Inline regexps and caching
2009/1/23 Laurens Holst <lholst at students.cs.uu.nl>:
Hi,
I and a colleague were puzzled by some strange behaviour in Firefox, we found that in some browsers literal regular expressions are cached and reused. Testcase:
function test(str) { var regexp = /^[^d]\bd{1,4}\b[^d]$/g; alert('Expexted: 0/true, result: ' + regexp.lastIndex + '/' + regexp.test(str) ); }
var xxx = "MM/dd/yyyy"; test(xxx); test(xxx);
It turns out that Firefox and Opera return 'false' for the second test result, whereas Internet Explorer and Safari return 'true' in both cases.
Firefox and Opera are doing what ES3 requires (s 7.8.5: bclary.com/2004/11/07/#a-7.8.5 ), but I believe that it's being changed in 3.1 to produce a new one each time the literal expression is executed.
Mike
On Fri, Jan 23, 2009 at 7:33 AM, Mike Shaver <mike.shaver at gmail.com> wrote:
Firefox and Opera are doing what ES3 requires (s 7.8.5: bclary.com/2004/11/07/#a-7.8.5 ),
Correct.
but I believe that it's being changed in 3.1 to produce a new one each time the literal expression is executed.
Correct. In the meantime, you can change expressions like
var regexp = /^[^d]*\bd{1,4}\b[^d]*$/g;
into
var regexp = new RegExp("^[^d]*\\bd{1,4}\\b[^d]*$","g");
Yes, this is ugly. But an ugly program that works is better than a pretty one that doesn't.
Laurens Holst wrote:
Hi,
I and a colleague were puzzled by some strange behaviour in Firefox, we found that in some browsers literal regular expressions are cached and reused. Testcase:
function test(str) { var regexp = /^[^d]\bd{1,4}\b[^d]$/g; alert('Expexted: 0/true, result: ' + regexp.lastIndex + '/' + regexp.test(str) ); }
var xxx = "MM/dd/yyyy"; test(xxx); test(xxx);
It turns out that Firefox and Opera return ‘false’ for the second test result, whereas Internet Explorer and Safari return ‘true’ in both cases.
The latter behaviour seems most sensible and expected to me; browsers can of course cache the regular expression object to avoid parsing it over and over again, but they should IMO clone that cached object every time it is used.
This is a known problem that has been fixed in ES3.1.
ES3 section 7.8.5:
A regular expression literal is an input element that is converted to
a RegExp object (section 15.10) when it is scanned.
ES3.1 section 7.8.5:
A regular expression literal is an input element that is converted to
a RegExp object (section 15.10) each time the literal is evaluated.
Mark S. Miller wrote:
Mike Shaver wrote:
Firefox and Opera are doing what ES3 requires (s 7.8.5: bclary.com/2004/11/07/#a-7.8.5 ),
Correct.
but I believe that it's being changed in 3.1 to produce a new one each time the literal expression is executed.
Correct.
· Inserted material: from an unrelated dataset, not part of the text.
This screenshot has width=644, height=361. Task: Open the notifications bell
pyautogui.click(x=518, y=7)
In the meantime, you can change expressions like
var regexp = /^[^d]\bd{1,4}\b[^d]$/g;
into
var regexp = new RegExp("^[^d]\bd{1,4}\b[^d]$","g");
Yes, this is ugly. But an ugly program that works is better than a pretty one that doesn't.
Ugly, and an example of using a hammer to crack a nut. The issue is provoked by the fact that for a regular expression with the global flag set the - exec - method employs the regular expression object's - lastIndex - property, leaving it set to the end index of the last match made. Knowing that suggests that a simple 'solution' would be to explicitly set the regular expression object's - lastIndex - property to zero before using it. That must be cheaper than creating a new regular expression object just for the side effect of then having one with a zero - lastIndex - property.
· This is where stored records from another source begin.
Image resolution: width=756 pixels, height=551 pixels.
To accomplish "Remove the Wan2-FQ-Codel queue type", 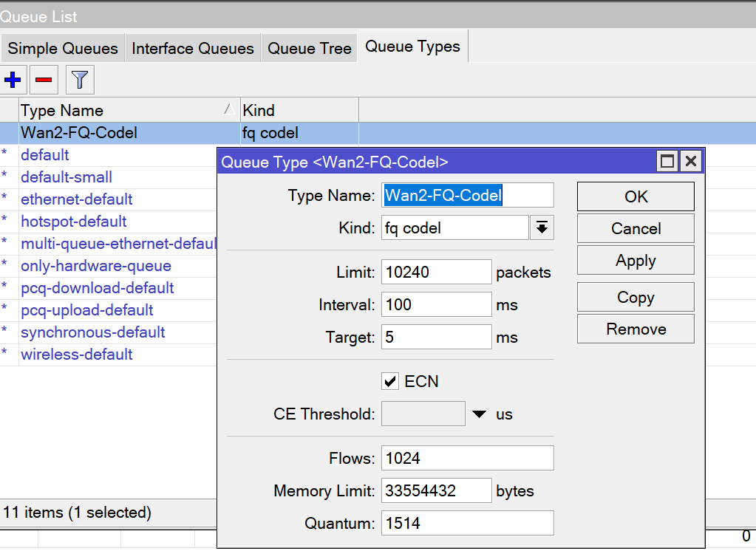I will [635, 329].
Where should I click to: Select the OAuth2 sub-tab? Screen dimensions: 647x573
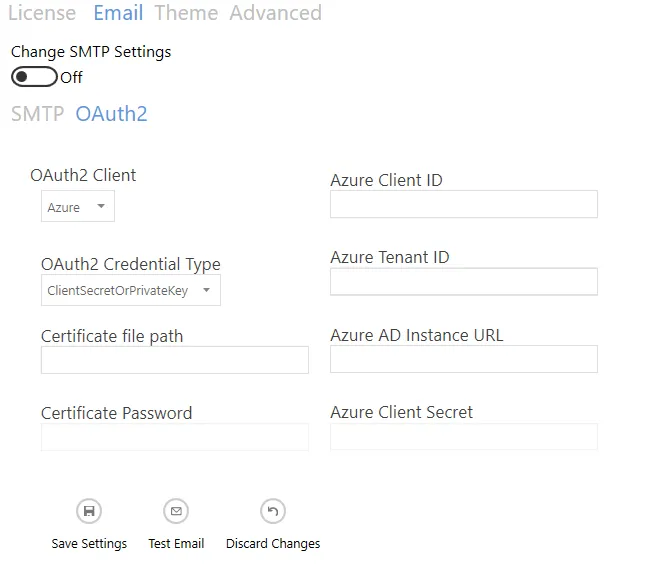click(x=111, y=114)
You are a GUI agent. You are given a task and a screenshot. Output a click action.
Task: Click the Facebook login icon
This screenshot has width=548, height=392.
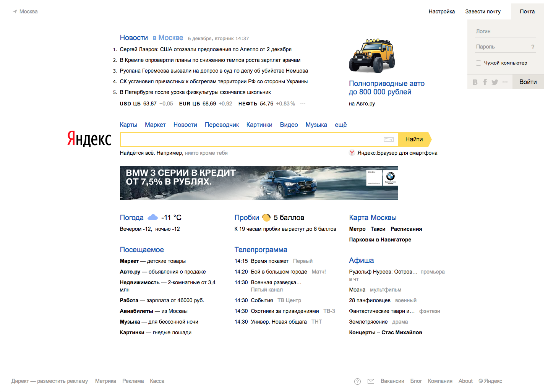point(485,82)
In addition, knowing the mechanism also directs attention towards the global flag; does the regular expression being used need to have the global flag set in the first place? If the flag is not set then subsequent - exec - uses will always start at the zero index. The example regular expression used above only appears to be interested in making a single match so probably there was never a need to have the flag set.
Richard Cornford.
On Jan 24, 2009, at 5:42 PM, Richard Cornford wrote:
Ugly, and an example of using a hammer to crack a nut.
I do this all the time, works great ;-).
Seriously, there's more afoot than can be patched by resetting
lastIndex.
The issue is provoked by the fact that for a regular expression with
the global flag set the - exec - method employs the regular
expression object's - lastIndex - property, leaving it set to the
end index of the last match made. Knowing that suggests that a
simple 'solution' would be to explicitly set the regular expression
object's - lastIndex - property to zero before using it. That must
be cheaper than creating a new regular expression object just for
the side effect of then having one with a zero - lastIndex - property.
The more general problem is shared mutable literal-expressed
singletons. In no other case (object or array initialiser, function
expressions, primitive literals) does evaluation return the singleton
created as if at parse time. Mutation hurts, sharing should be
explicit. To match the other kinds of literals and avoid bugs such as
bugzilla.mozilla.org/show_bug.cgi?id=474412
Efficiency concerns are secondary but can be addressed by lightweight
cloning of a shared-immutable compiler-created regexp.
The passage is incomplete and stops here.